At the line containing "Contact Us (419, 22)", begin retyping, and stop after the last line of the data; add nothing.

- - -

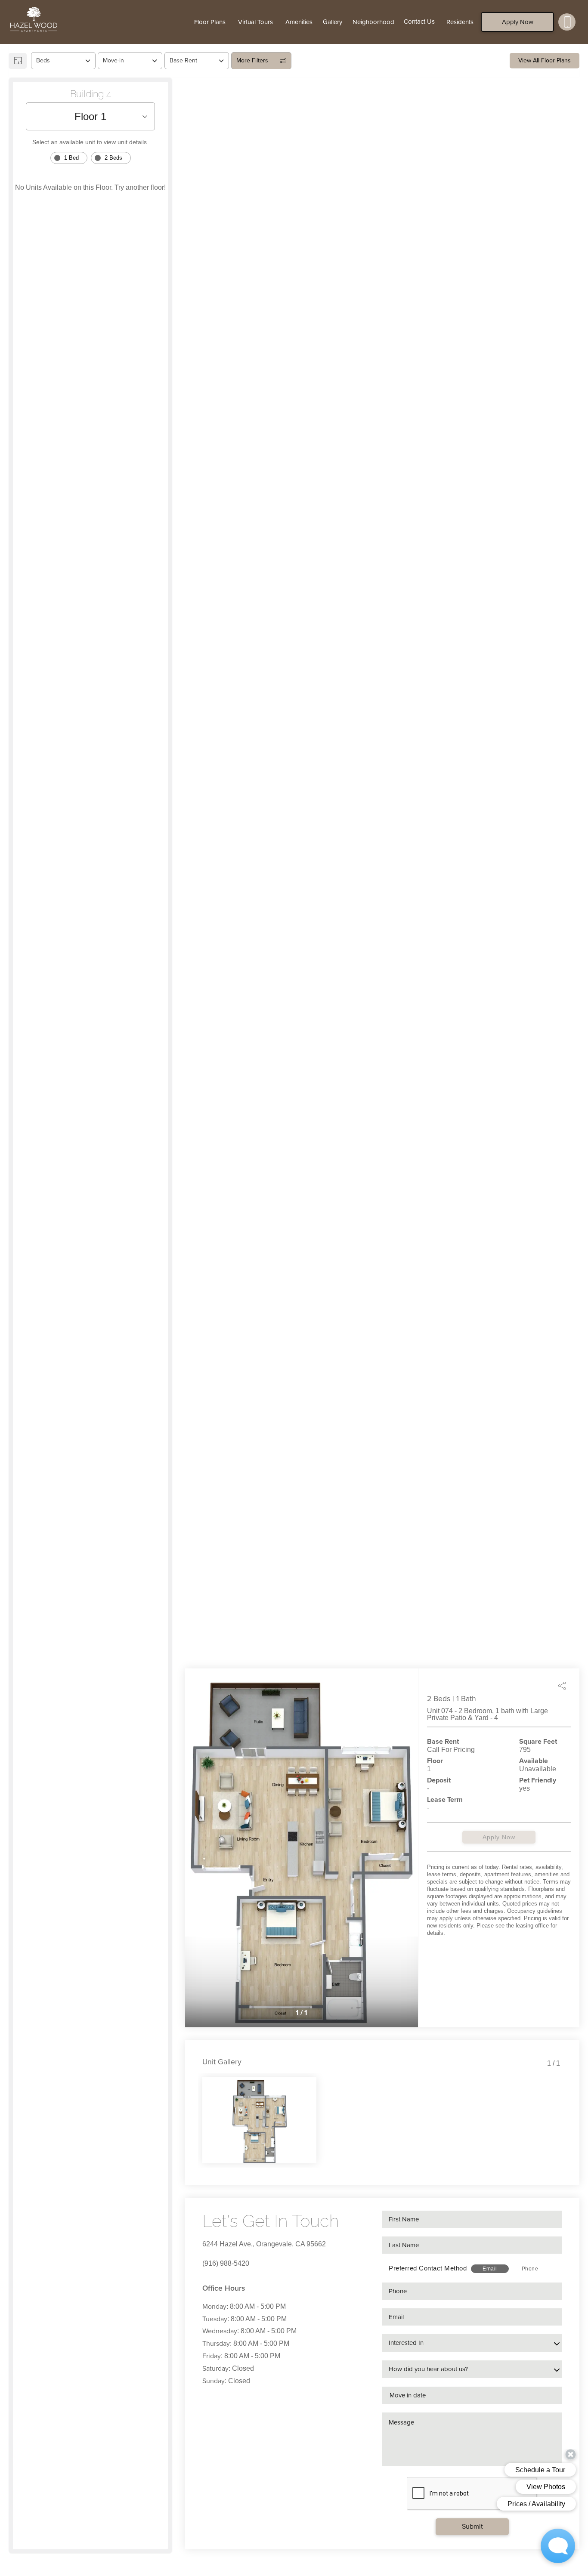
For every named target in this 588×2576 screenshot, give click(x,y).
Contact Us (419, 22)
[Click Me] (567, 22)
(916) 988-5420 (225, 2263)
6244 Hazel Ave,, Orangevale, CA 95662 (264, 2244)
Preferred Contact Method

- - -

:: RESPONSE BELOW ::
Contact Us (419, 22)
[Click Me] (567, 22)
(916) 988-5420 (225, 2263)
6244 Hazel Ave,, Orangevale, CA 95662 (264, 2244)
Preferred Contact Method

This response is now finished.